Gift Deed (Property)
A gift deed is a legal instrument by which an owner voluntarily transfers immovable property to another person without monetary consideration. To be valid in India, it must be in writing, attested by two witnesses, and registered under Section 17 of the Registration Act 1908.
What is a Gift Deed?
A gift deed is a written legal document under Section 122 of the Transfer of Property Act 1882 that allows an existing owner (the donor) to transfer ownership of immovable property to another person (the donee) without any payment or consideration. Unlike a sale deed, no money changes hands — the transfer is made out of natural love, affection, or goodwill.
For the gift to be legally enforceable, the donee must accept the gift during the donor's lifetime and while the donor is still capable of giving. Once a gift deed is registered and accepted, it is generally irrevocable except on grounds explicitly mentioned in Section 126 of the Transfer of Property Act (such as fraud, coercion, or a pre-agreed revocation clause).
Why it matters for property buyers
If you are buying a resale flat or plot whose current owner acquired it through a gift deed, the gift-deed chain becomes part of your title diligence. Three risks must be checked:
- Validity of the donor's title at the time of gift — a gift cannot transfer rights the donor did not have.
- Acceptance of the gift — if the donee never took possession or signed acceptance, the gift can be challenged decades later by the donor's heirs.

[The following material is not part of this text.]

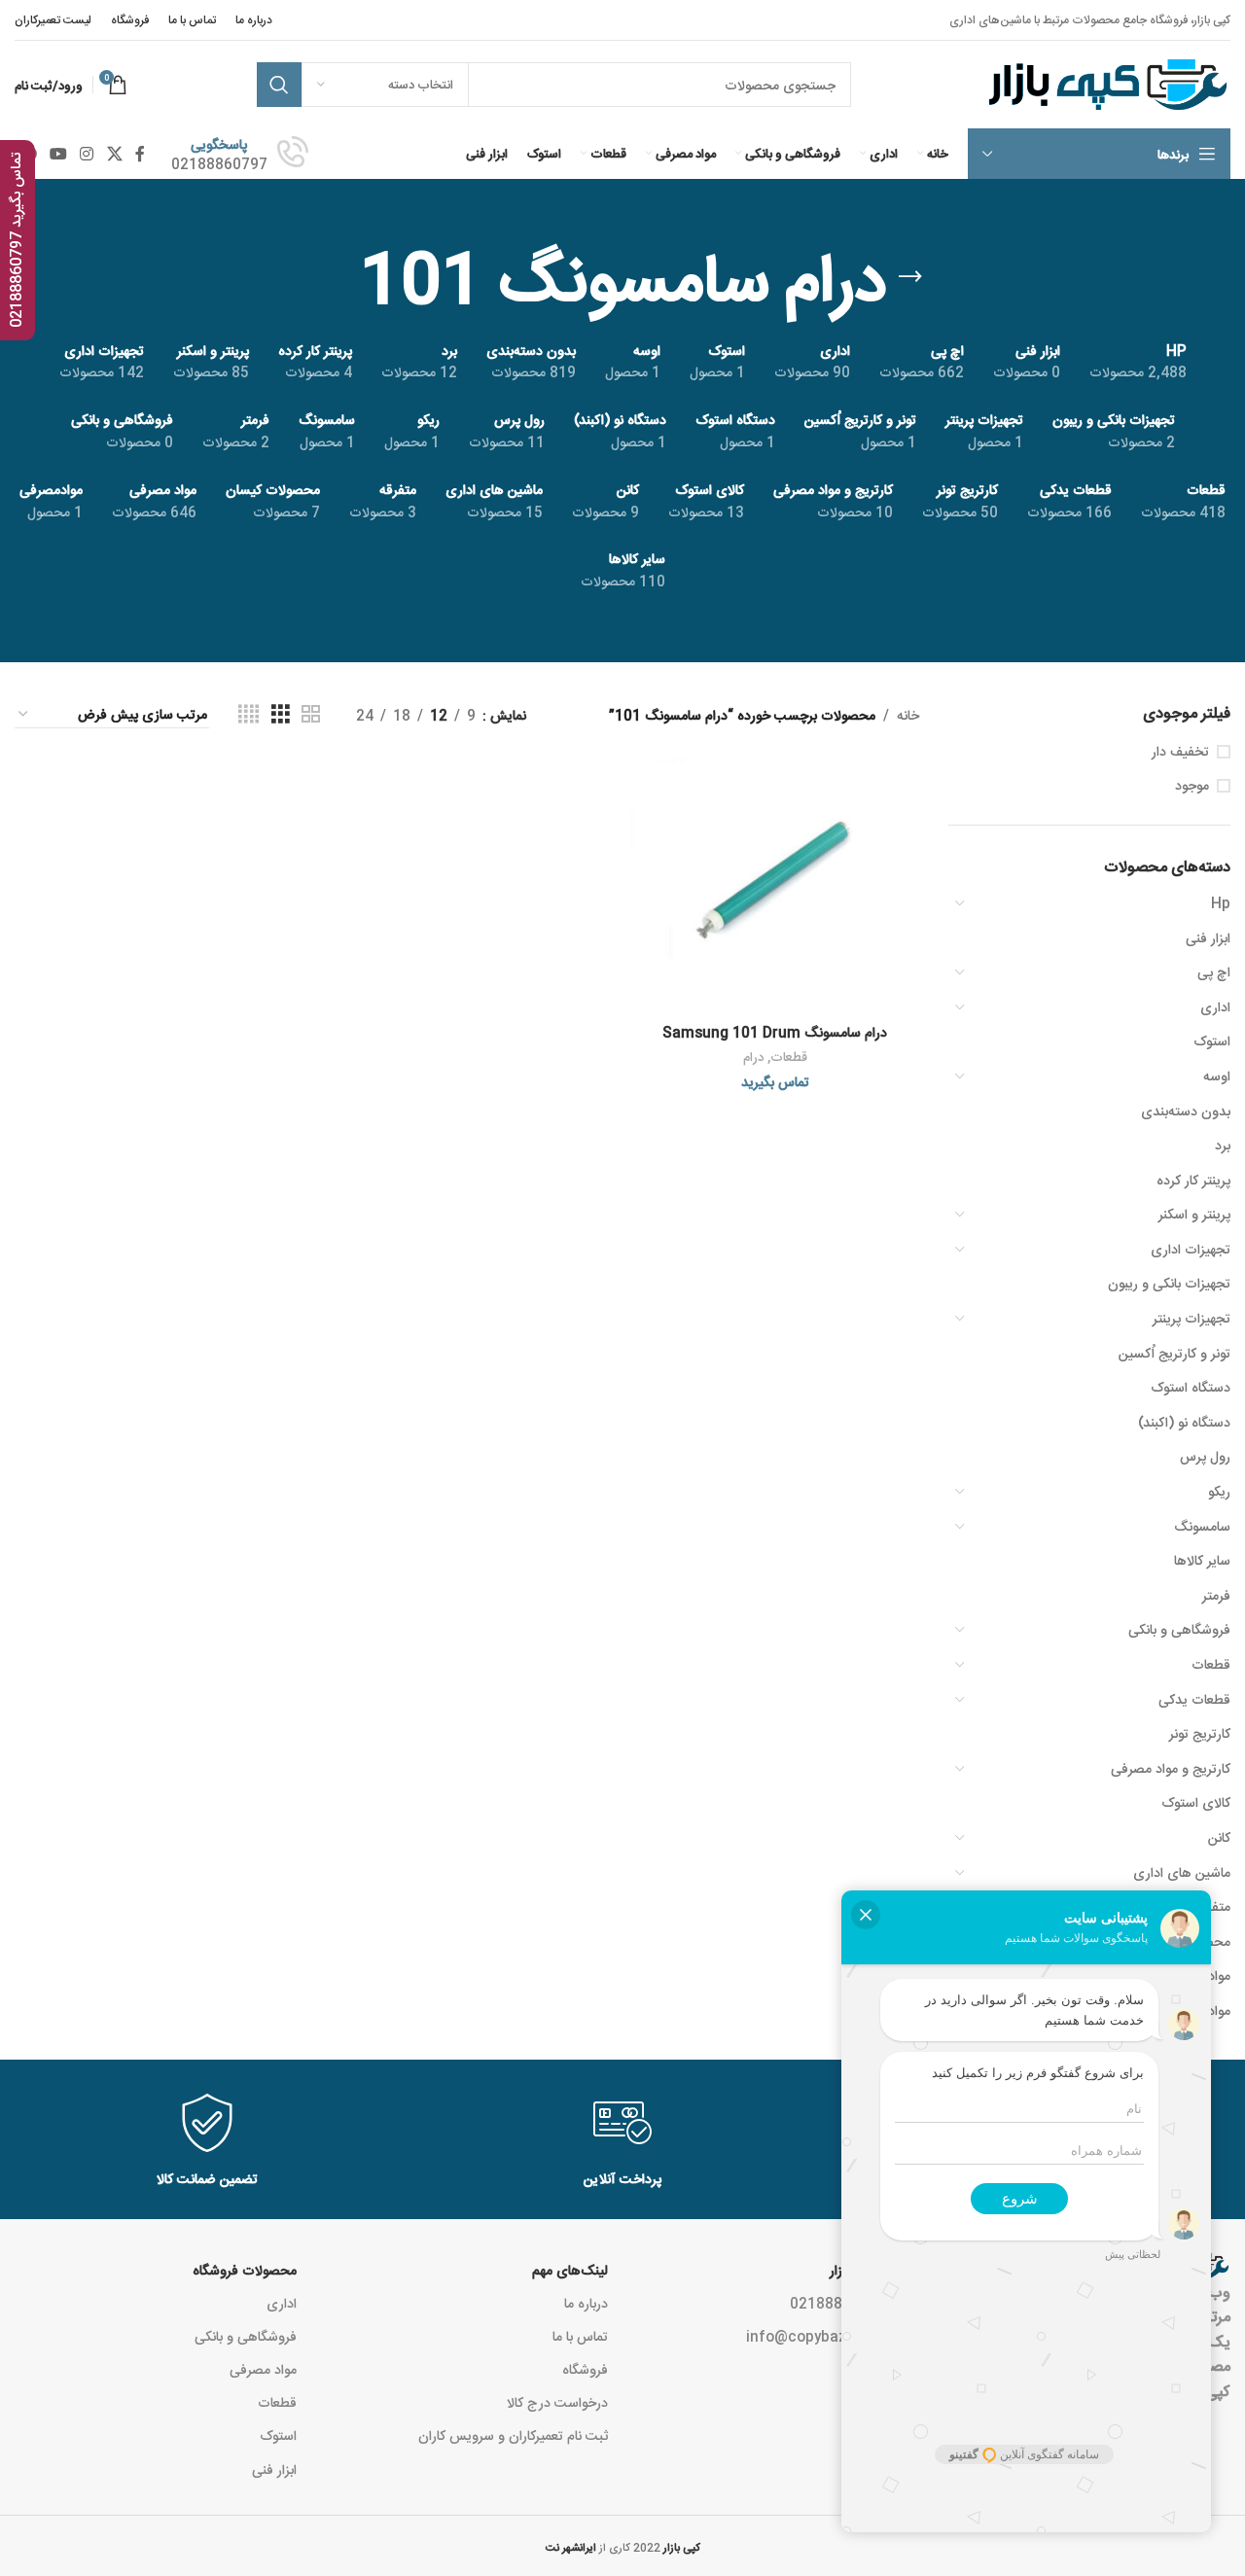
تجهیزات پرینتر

- Conditional or revocable gifts — some gift deeds carry a condition (e.g., "donee must maintain the donor for life"). Breach can void the gift retroactively.
Many Indian property disputes — especially intra-family — stem from improperly executed gift deeds. Always demand the original registered gift deed and the donor's prior title chain.
How to verify or calculate it
- Pull the registered deed from the sub-registrar's office (SRO) where it was registered. In Karnataka use Kaveri 2.0; in Maharashtra use IGR Maharashtra e-Search; in Tamil Nadu use TNREGINET.
- Verify stamp duty paid — gift deeds attract reduced stamp duty for blood relatives (e.g., Maharashtra charges ₹200 + 1% LBT for parent-to-child gifts; non-relatives pay full 5%–7%). Under-stamped deeds can be impounded.
- Check the Encumbrance Certificate (EC) for the period covering the gift to confirm the transfer is reflected in the public record.
- Match the property description on the deed (survey number, boundaries, area) with the current khata or property card.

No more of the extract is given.